Entries for locating words and elements
-- START --

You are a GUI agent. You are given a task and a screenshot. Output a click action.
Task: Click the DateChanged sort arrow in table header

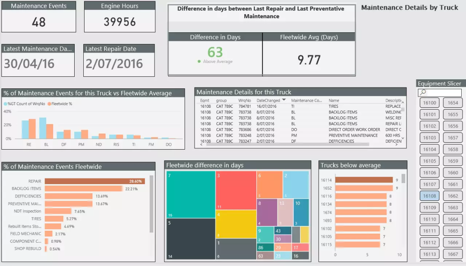[x=284, y=100]
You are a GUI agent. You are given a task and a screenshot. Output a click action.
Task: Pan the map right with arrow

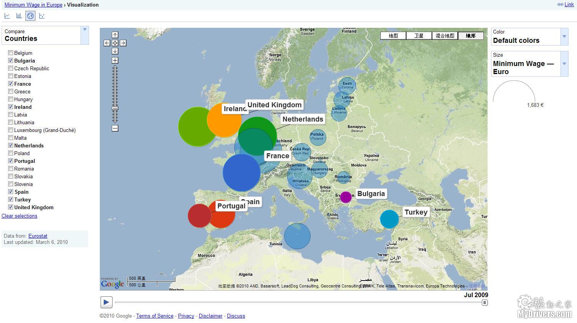point(123,43)
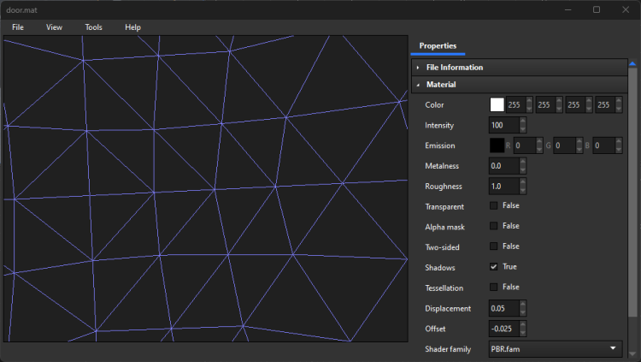
Task: Click the white Color swatch
Action: tap(497, 104)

-- END --

Problem to work on — Copy out every line of the data above word for word, leaving out the pictures.

Answer to the task —
You are a GUI agent. You are given a task and a screenshot. Output a click action.
Task: Click the DateChanged sort arrow in table header

[x=284, y=100]
You are a GUI agent. You are given a task and a screenshot. Output a click action.
Task: Pan the map right with arrow

point(123,43)
Task: Click the white Color swatch
Action: tap(497, 104)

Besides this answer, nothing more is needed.